- Born: Oxburgh Hall, Norfolk, England
- Died: 11 August 1613 London
- Occupations: Honourable Band of Gentlemen Pensioners under Elizabeth I, Master of Tents and Pavilions under James I
- Known for: Translator

= Thomas Bedingfield (d. 1613) =

English translator and bodyguard to Elizabeth I

Thomas Bedingfield (died 11 August 1613), gentleman pensioner to Elizabeth I of England, was an English translator. He was born probably at the family manor, Oxburgh Hall in King's Lynn, Norfolk, the second son of Sir Henry Bedingfield (d. 1583), and Katherine (d. 1581), the daughter of Sir Roger Townshend. Sir Henry had served as the constable of the Tower during the time Elizabeth was imprisoned there and at Woodstock Palace under Queen Mary.

==Works==

In 1573, Bedingfield published Cardanus Comforte translated into English, ostensibly at the command of the Edward de Vere, 17th Earl of Oxford. This was an English version of the De Consolatione (1542) of Girolamo Cardano. It includes a dedication to Oxford dated 1 January 1571-2, in which Bedingfield claims that he had not sought publication but was making his work public only under compulsion by Oxford. This is followed by a letter to the translator and a verse to the reader, both written by the Earl of Oxford, and to these succeed addresses to the reader in prose and verse by Thomas Churchyard.

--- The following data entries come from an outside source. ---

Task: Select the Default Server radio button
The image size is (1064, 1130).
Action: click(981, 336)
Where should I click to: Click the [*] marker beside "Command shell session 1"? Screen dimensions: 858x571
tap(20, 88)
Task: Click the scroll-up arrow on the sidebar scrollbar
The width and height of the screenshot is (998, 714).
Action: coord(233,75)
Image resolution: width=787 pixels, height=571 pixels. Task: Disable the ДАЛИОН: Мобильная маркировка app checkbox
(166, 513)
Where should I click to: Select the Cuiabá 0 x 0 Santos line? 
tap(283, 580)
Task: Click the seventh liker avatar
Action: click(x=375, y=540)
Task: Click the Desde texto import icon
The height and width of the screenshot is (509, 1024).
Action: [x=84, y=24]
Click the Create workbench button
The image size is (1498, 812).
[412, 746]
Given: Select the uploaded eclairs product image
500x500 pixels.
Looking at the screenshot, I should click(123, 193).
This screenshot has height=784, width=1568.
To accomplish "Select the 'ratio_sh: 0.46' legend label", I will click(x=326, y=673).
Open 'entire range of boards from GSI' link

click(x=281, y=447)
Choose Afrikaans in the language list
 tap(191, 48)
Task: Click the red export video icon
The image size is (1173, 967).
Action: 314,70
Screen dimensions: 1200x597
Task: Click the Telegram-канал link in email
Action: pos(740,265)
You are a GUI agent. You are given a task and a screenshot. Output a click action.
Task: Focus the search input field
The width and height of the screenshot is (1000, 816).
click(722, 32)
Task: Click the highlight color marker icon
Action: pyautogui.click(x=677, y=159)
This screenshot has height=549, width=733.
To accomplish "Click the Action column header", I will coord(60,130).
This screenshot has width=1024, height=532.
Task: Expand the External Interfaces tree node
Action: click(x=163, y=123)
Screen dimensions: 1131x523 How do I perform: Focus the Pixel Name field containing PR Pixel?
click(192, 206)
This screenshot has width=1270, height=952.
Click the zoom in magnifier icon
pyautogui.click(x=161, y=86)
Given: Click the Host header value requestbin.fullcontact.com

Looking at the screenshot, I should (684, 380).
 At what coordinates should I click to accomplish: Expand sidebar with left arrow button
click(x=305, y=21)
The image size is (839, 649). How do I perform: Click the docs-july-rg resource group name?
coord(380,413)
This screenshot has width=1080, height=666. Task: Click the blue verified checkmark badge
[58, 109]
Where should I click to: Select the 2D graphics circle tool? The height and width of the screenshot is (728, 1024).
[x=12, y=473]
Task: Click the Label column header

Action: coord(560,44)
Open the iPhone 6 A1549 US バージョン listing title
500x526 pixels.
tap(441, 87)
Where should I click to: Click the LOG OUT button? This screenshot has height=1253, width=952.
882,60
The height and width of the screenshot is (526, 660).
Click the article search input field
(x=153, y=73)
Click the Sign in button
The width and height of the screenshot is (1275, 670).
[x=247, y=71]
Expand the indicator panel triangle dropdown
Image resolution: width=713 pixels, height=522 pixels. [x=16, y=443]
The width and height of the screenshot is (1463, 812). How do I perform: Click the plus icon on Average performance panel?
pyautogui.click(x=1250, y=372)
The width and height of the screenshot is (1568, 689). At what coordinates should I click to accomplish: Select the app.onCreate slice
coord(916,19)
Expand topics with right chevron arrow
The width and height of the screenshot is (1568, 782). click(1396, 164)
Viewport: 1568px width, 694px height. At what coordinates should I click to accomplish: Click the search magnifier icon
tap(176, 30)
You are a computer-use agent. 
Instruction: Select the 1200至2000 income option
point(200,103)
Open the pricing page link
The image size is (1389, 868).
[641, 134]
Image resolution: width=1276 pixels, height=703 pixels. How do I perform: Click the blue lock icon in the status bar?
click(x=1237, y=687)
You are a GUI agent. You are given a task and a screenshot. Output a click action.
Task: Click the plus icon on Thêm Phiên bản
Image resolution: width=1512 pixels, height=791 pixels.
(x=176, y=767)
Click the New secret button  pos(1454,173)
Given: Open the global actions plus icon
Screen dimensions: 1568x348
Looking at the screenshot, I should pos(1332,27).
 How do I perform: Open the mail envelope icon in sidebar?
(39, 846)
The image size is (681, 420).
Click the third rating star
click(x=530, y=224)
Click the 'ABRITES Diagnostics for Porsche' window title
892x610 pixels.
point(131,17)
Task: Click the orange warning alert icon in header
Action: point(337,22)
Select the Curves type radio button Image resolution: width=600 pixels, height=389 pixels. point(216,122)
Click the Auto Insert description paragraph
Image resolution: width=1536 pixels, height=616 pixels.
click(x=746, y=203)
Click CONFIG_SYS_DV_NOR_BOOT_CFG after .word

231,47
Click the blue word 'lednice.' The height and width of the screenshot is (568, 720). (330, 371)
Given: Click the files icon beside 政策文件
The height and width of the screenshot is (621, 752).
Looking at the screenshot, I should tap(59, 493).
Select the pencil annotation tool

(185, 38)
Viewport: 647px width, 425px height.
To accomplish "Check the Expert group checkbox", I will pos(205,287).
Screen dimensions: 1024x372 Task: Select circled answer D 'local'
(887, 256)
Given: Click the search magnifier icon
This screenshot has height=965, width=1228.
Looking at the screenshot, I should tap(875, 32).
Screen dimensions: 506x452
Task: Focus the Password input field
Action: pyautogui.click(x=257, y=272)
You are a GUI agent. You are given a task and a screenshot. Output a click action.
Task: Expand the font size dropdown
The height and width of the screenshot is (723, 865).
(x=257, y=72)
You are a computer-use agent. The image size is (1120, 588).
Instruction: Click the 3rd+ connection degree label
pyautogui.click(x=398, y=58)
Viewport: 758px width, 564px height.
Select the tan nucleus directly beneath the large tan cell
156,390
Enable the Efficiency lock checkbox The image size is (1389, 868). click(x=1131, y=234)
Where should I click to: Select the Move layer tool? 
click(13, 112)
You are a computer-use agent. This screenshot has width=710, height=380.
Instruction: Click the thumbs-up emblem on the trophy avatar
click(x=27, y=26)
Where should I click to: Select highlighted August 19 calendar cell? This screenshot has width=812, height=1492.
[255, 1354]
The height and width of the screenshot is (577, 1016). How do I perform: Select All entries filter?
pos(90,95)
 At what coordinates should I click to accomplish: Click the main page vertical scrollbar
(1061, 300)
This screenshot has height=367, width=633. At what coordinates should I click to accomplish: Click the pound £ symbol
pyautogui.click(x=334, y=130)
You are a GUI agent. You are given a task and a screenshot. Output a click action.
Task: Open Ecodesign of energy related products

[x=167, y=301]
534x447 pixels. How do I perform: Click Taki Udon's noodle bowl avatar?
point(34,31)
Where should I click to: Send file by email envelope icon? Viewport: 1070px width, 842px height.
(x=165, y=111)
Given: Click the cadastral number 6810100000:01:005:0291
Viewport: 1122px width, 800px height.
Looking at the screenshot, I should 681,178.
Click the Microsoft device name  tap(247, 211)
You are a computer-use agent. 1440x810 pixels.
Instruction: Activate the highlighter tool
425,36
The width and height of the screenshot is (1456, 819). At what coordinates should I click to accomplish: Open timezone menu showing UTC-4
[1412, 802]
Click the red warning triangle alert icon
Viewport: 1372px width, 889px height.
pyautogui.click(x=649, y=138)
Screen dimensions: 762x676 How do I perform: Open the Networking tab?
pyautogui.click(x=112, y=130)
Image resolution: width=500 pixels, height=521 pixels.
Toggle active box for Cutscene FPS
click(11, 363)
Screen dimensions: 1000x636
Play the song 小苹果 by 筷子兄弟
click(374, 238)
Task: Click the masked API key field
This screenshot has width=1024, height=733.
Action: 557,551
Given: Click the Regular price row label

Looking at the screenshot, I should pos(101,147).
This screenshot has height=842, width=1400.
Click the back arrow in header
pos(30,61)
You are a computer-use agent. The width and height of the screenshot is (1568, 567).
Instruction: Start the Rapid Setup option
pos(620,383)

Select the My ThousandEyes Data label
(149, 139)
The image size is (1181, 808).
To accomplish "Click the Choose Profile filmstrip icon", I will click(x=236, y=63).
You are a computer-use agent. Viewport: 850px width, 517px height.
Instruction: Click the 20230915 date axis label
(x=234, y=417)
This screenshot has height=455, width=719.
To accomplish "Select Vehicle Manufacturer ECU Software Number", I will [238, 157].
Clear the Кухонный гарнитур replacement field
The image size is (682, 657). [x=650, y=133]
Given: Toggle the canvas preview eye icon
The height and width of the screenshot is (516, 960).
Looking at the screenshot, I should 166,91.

In 1584, at the request of Henry Macwilliam, another gentleman pensioner from Norfolk, Bedingfield published The Art of Riding a translation of part of Book II of Claudio Corte's Il cavallarizzo. In the dedication Bedingfield makes the same claim of modesty toward publication as his did in Comforte. In 1588 he translated Niccolò Machiavelli's Florentine Histories, which was published in 1595 with a dedication to Sir Christopher Hatton. In the prefatory "To the reader," Bedingfield makes similar disclaimers about publication and argues for absolute monarchy as the best form of government.

==Death==

Bedingfield died in London and was buried in St James's Church, Clerkenwell, where a monument was erected by his executor, John Skillicorn.